7月 27, 2024 • システム開発 • by Yutaka Tokunaga

オフショア開発において外国人と日本語でチャットする時に気を付けるべきこと

オフショア開発において外国人と日本語でチャットする時に気を付けるべきこと

弊社PT. Timedoor Indonesiaではインドネシアで10年間オフショア開発をしてきていますが、近年は日本の発注元と日本語のできないインドネシア人のローカルプロジェクトマネージャーやプログラマーがSlackやChatworkでChatGPTなどを介して直接やり取りをする機会が増えてきました。一方でAIが全ての言葉の壁、コミュニケーションの課題を解決してくれる訳はなく、これまで様々な試行錯誤を繰り返してきました。本記事では弊社が試行錯誤しながらたどり着いたコミュニケーションロスを防ぐ日本語でのコミュニケーションの取り方のコツをご紹介させていただきます。

 

 

ChatGPTの出現により日本語チャットでオフショア開発が簡単になる

ChatGPTの出現により日本語チャットでオフショア開発が簡単になる

近年、ChatGPTや他のAIツールの登場により、日本語でのチャットを使ったオフショア開発が非常に簡単になりました。以前は、日本語ができるブリッジSE(システムエンジニア)やプロジェクトマネージャーが必要不可欠でした。彼らがクライアントと開発チームの間でコミュニケーションの橋渡しを行うことで、言語や文化の違いによる誤解やトラブルを防いでいました。

例えば、以前は日本語ができるブリッジSEがいないと、細かい仕様変更やバグ修正の指示を正確に伝えることが難しく、多くの時間とコストがかかっていました。しかし、AI翻訳ツールの進化により、現地のプロジェクトマネージャーが直接日本語の指示を受け取り、正確に翻訳して開発チームに伝えることが可能になりました。これにより、コスト削減と効率向上が実現し、より多くのプロジェクトを同時に進行できるようになりました。

インドネシア オフショア開発で日本企業側とローカルPMとの日本語でのチャット例

インドネシア オフショア開発で日本企業側とローカルPMとの日本語でのチャット例

 

弊社でもプロジェクトで何かしらのバグ修正が必要になった際、以前は緊急時でも日本語が堪能なブリッジSEが詳細な指示を翻訳し、現地の開発チームに伝えていました。しかし、AI翻訳ツールの導入後は、日本語が分からないローカルのプロジェクトマネージャーでもAIを使って迅速に指示を理解し、チームに共有することができるようになりました。

 

 

シンプルで短い文章を心がける

シンプルで短い文章を心がける

オフショア開発でのチャットコミュニケーションでは、できるだけシンプルで短い文章を心がけることが重要です。
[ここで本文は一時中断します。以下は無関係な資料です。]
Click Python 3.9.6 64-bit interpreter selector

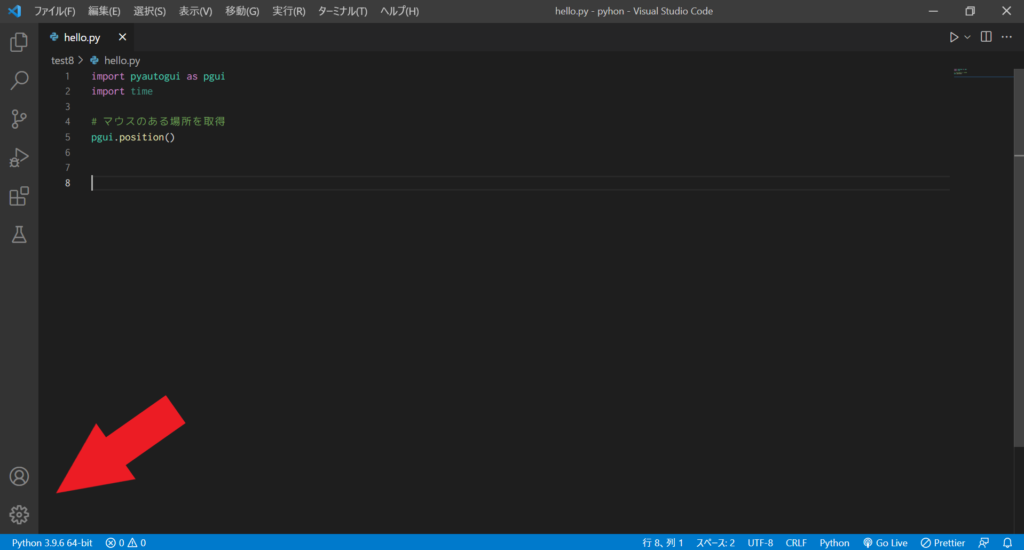[52, 542]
長文で指示を送ると、誤解が生じたり、相手が内容を十分に理解できないまま作業を進めてしまう可能性があります。AIの翻訳はまだ完全ではありませんが、シンプルで短い文章であれば、誤解を生むような翻訳の間違いが発生する可能性は限りなく小さくなります。
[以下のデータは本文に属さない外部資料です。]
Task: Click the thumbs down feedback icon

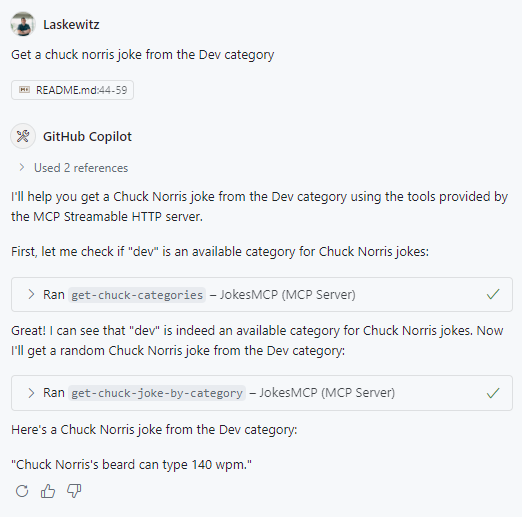Action: coord(74,491)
たとえば、「本社からの指示で最新のセキュリティパッチを適用する必要が発生したのでシステムのアップデートを行ってください。」という指示を、「システムをアップデートしてください。理由は最新のセキュリティパッチの適用です。」と短くすることで、相手にとって理解しやすくなります。相手にとって知る必要のない余計な情報を限りなく削って、大事なポイントに絞って説明してあげたほうがいいでしょう。

 

 

表現が曖昧な日本語は英単語にする

表現が曖昧な日本語は英単語にする

日本語には曖昧な表現が多く含まれており、それが原因で誤解を招くことがあります。特に専門用語や技術的な表現は、英単語に置き換えることで、誤解を防ぐことができます。

たとえば、「システムが不安定な様です」という表現は、「システムがvery unstableです」と英語で伝えることで、明確に理解してもらえます。また、技術的な用語も変な日本語を使わずに英単語を使用することで、相手が容易に理解できるようになります。

 

具体的な技術的な用語の例:

ソースコード: source code (プログラムの元のテキスト)

オブジェクトコード: object code (コンパイルされた機械語)

アプリケーションプログラミングインターフェイス: application programming interface (API)
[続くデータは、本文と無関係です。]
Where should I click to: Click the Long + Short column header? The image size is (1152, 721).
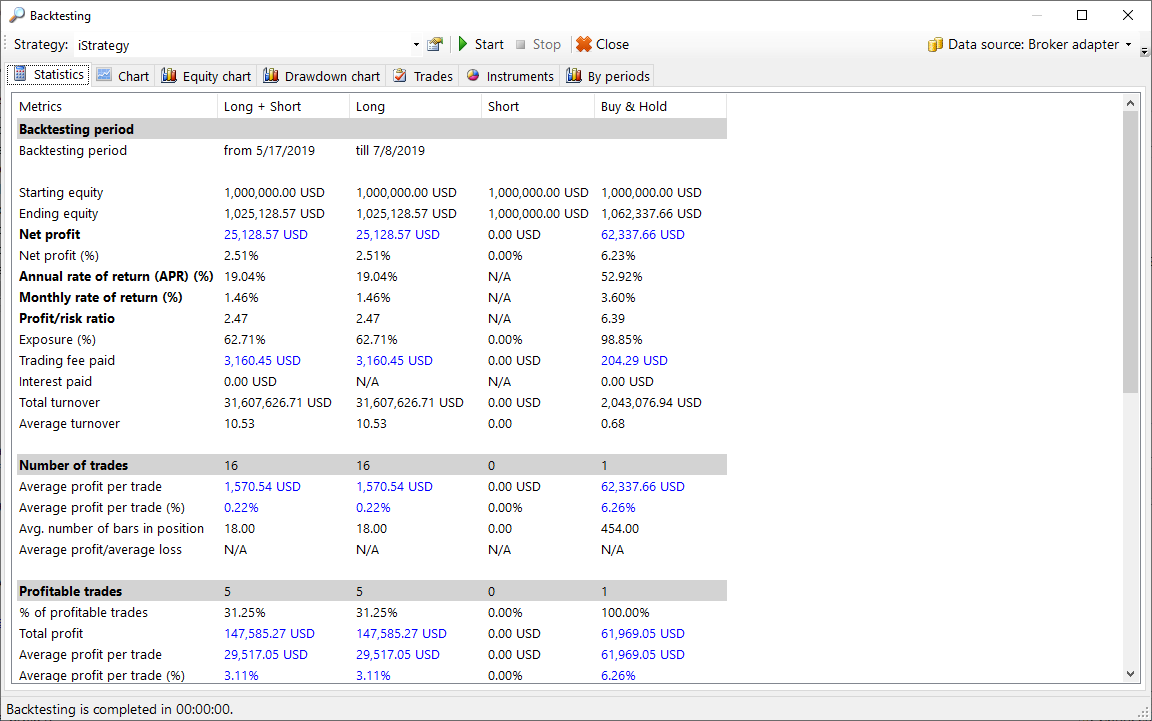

ソフトウェア開発キット: software development kit (SDK) (開発に必要なツールやライブラリの集まり)

バージョン管理システム: version control system (VCS) (ソフトウェアの変更履歴を管理するシステム)

統合開発環境: integrated development environment (IDE) (開発に必要なツールが統合された開発環境)

テスト駆動開発: test-driven development (TDD) (テストコードを先に作成し、合わせて開発を進める手法)

ファイアウォール: firewall (不正なアクセスを防御するシステム)

侵入検知システム: intrusion detection system (IDS) (ネットワークへの侵入を検知するシステム)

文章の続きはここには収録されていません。